1.2 Contemporary Confucian Values
To understand China and the Chinese people, you must understand Confucius. Western society is built on a Judeo-Christian framework; Chinese society is built on a Confucian framework. No matter how China has changed and is changing, its society is built around the fundamental system of values laid down by this philosopher and his followers.
For 2,500 years, Confucian values have been the glue keeping Chinese society together. Emperors based their rule on Confucian values. Parents ran their households on Confucian values. For a short time, the Communist Party sought to abandon Confucius as an outdated philosophy. But the attempt failed, so ingrained is the philosopher’s thinking in Chinese society. Today, Confucianism still provides the guiding principles for Chinese society, whether in government, at work, school, or home.
One of the main precepts of Confucianism is the idea that strength comes from accepting the natural order of things; that being satisfied with what you have is better than an unseemly striving for unbounded wants and needs.
Confucian values promote a range of moral guidelines for behavior and relationships, from individuals to groups and from families to the broadest organizations. They come into play in all relationships, whether between parents and children, bosses and workers, or between the government and the people.
They also set expectations for behavior and define the positive and negative characteristics of people.
Loyalty is a highly valued trait in Confucianism. In ancient times, that meant loyalty to the emperor above all. Today, loyalty is a trait most often identified with friendship. From the time they first go to school, Chinese are taught to put the interests of the team or the group ahead of their own individual interests. Self-interest and independence are not seen as positive values.
Confucian values stress filial piety, leading to expectations of behavior that are now unfamiliar in the West. For example, it is largely accepted in Chinese society that a son is obliged to pay his father’s debts if his father is unable to do so. No formal law requires this but a son who shirked his duty would be seen as having shamed his family.
Some extremes of filial piety have faded over the years. It is no longer expected that a son will resign his job and return home to mourn for three years after the death of his father, for example. But it is expected that a son and his wife will provide a home for his parents. Government policies help keep such values alive. The Shanghai municipal government provides a cash bonus to families who have four generations living under the same roof, for one instance.
Corruption is a huge issue in China today, despite the fact that Confucian values stress the need for officials to be free from any taint.

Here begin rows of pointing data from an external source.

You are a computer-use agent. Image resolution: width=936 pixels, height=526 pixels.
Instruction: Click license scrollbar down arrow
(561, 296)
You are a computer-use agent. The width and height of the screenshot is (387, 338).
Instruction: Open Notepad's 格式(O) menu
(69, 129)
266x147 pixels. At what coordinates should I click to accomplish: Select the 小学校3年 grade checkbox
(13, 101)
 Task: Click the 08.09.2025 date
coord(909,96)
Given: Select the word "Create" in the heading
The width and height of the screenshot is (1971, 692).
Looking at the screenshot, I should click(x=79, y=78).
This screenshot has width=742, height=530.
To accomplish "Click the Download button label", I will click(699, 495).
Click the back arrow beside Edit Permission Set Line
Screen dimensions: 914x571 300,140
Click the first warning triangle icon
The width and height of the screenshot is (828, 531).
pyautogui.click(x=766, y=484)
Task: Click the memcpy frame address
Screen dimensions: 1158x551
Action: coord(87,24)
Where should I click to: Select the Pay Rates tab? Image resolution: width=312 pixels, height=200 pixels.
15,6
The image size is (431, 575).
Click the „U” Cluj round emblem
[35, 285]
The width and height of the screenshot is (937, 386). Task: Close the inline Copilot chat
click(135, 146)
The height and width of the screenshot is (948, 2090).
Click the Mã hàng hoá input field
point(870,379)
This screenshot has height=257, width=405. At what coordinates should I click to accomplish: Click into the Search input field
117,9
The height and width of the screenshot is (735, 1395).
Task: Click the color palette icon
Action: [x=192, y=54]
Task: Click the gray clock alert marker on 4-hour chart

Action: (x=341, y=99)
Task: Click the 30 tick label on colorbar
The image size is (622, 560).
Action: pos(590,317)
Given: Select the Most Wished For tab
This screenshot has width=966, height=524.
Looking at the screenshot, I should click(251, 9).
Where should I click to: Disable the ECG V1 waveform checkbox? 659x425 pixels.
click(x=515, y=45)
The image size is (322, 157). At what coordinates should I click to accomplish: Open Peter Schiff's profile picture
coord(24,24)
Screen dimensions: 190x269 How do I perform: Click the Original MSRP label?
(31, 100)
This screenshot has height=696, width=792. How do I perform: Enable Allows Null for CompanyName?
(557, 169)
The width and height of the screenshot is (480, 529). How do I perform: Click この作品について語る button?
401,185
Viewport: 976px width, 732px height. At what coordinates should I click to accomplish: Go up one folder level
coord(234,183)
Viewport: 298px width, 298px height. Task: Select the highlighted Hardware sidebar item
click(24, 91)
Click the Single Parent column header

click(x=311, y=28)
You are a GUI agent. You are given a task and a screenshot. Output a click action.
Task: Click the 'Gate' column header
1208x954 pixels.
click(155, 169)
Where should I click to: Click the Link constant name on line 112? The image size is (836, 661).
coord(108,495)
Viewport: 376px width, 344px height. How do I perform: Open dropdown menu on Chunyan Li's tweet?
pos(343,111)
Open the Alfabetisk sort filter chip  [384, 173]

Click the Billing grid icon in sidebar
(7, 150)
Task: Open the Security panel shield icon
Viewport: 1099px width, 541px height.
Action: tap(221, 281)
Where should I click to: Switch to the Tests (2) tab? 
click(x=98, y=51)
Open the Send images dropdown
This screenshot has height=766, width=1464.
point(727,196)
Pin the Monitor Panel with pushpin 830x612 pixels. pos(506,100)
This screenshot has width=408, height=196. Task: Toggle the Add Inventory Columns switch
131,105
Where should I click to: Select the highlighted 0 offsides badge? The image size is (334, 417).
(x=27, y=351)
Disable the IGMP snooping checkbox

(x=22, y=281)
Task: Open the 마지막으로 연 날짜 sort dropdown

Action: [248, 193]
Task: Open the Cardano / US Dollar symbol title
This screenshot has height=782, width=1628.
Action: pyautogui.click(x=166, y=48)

The media in China is rife with stories of petty and systemic corruption, with anti-corruption campaigns at times seemingly orchestrated by the central government and at times seemingly directed against it.
And yet Confucian values promote incorruptibility. In the 1700s and 1800s, while in the West government positions were handed out as patronage or purchased by the rich, in China government jobs were awarded on merit to those who could pass imperial exams. The stories and parables used by Confucius and his followers to illustrate his philosophy are riddled with examples of officials who could not be corrupted.
Why then does corruption seem so pervasive in modern-day China? One reason may be that the pace and nature of modern life has set some Confucian values against each other. When an act can be seen to be corrupt but helps a friend or family, which value wins out? No doubt the visibility of the issue has much to do with the inherent distaste for corruption in society as a whole, however much that corruption has become part of daily life.
While it is important to understand Confucian values as the framework of Chinese society, knowing them also provides insight into the stresses that Chinese society is now undergoing. The sort of changes that took place over 100 years or so in the West with the advent of industrialization and urbanization are happening much faster in China, making the stresses imposed by those changes on traditions of family and society that much sharper.